RELEASE
COCHRAN HERALDS UMMC TELEHEALTH PARTNERSHIP WITH HHS
UMMC Center for Telehealth Designated as a Telehealth Center of Excellence
WASHINGTON, D.C. — U.S. Senator Thad Cochran (R-Miss.) today issued a statement heralding the federal Telehealth Center of Excellence designation granted to the University of Mississippi Medical Center’s (UMMC) telehealth program.
Cochran, chairman of the Senate Appropriations Committee, was pivotal in directing the U.S. Department of Health and Human Services to partner with established programs, like the UMMC Center for Telehealth, to expand the use of telehealth services.
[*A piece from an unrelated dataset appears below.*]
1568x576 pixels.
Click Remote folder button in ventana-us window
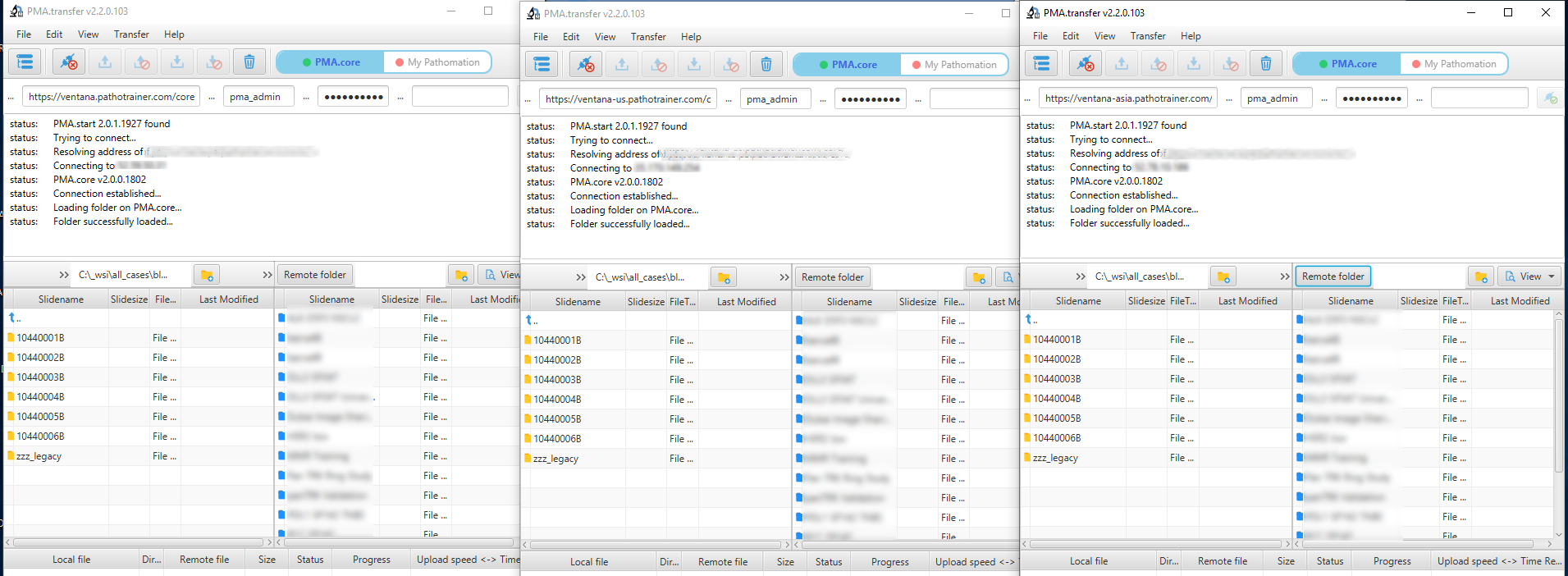point(832,277)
For an event to highlight the UMMC partnership with the Health Resources and Services Administration (HRSA), Cochran issued the following statement:
“I commend the University of Mississippi Medical Center for receiving this Center of Excellence designation. The UMMC Center for Telehealth is already a recognized national model for telehealth expansion. This federal designation recognizes that leadership role and will allow UMMC to demonstrate to a broader audience how telehealth can be used to increase patient access to care and decrease costs.
“As a Telehealth Center of Excellence, UMMC will work with federal agencies, providers, vendors, researchers, patients, and other groups to address existing challenges to the adoption of telehealth, to establish standards and best practices, and to evaluate emerging technologies.
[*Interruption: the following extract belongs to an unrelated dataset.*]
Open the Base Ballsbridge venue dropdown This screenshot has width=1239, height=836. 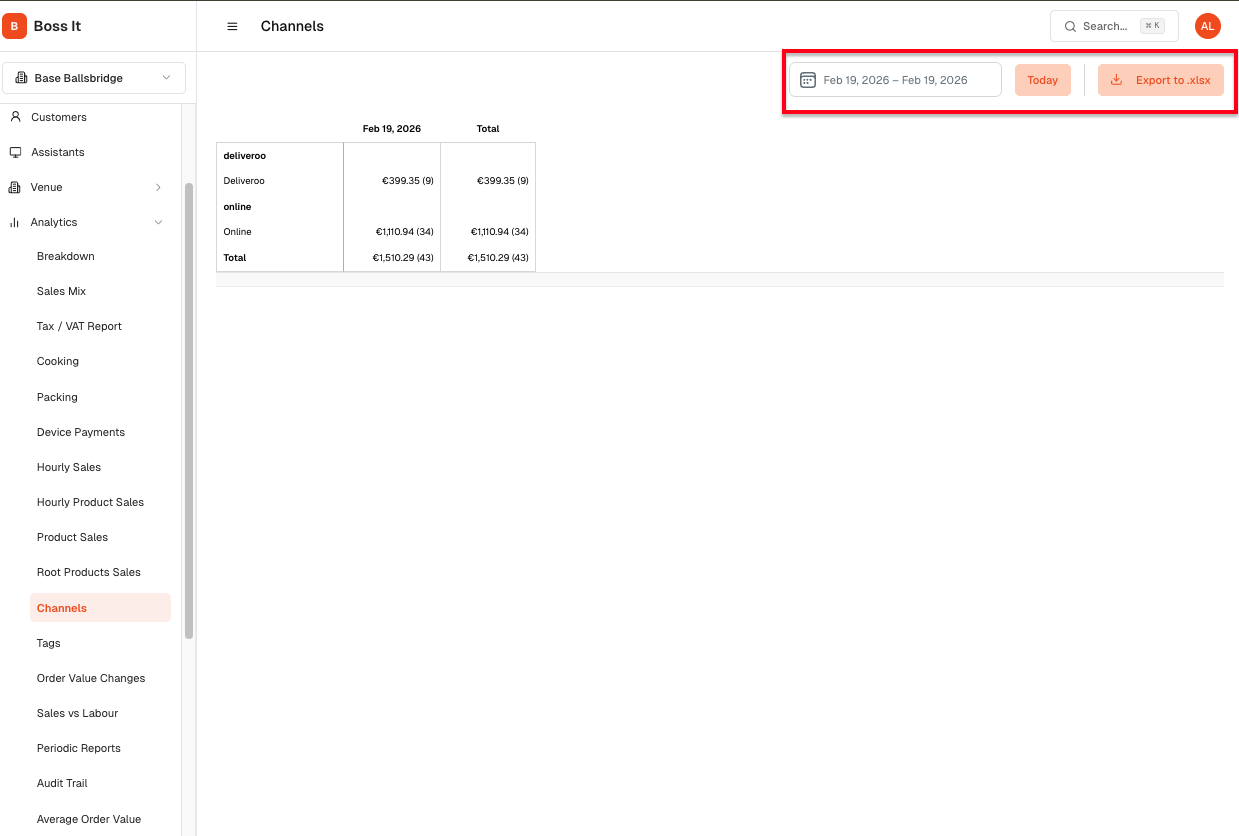pos(94,78)

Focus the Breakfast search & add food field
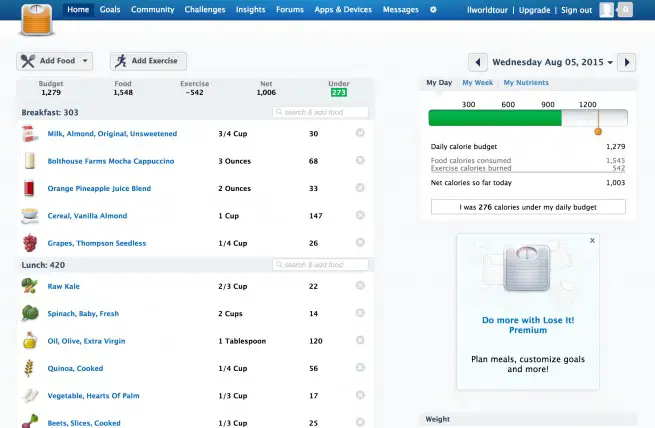point(320,112)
“Mississippians can be proud that our state’s telehealth investments have set such a high standard and that our state is taking the lead in expanding this effort nationally. I look forward to the continued partnership between UMMC and the Department of Health and Human Services to promote telehealth research and best practices in Mississippi and nationwide, and I stand ready to help this effort in any way I can.”
HRSA designated UMMC as a national Telehealth Center of Excellence to fulfill a directive included in the FY2017 Labor, Health and Human Services, and Education Appropriations Bill. Congress directed HRSA to establish such centers to “to test the efficacy of telehealth services in both urban and rural geographic locations. The COE would operate varied sites of service, including patients’ homes; examine the benefits to student health of school-based telehealth; establish standards and best practices for various telehealth modes of delivery.”
Telehealth is proving to be an efficient and cost-effective way to improve access to care for underserved and rural populations, including veterans. The center of excellence model would facilitate: establishing standards and best practices for telehealth delivery, including real-time audio-visual, audio-only, store and forward telehealth, and remote patient monitoring; pilot new health care delivery models; and test innovative payment models to examine potential cost savings from telehealth to federal health care spending.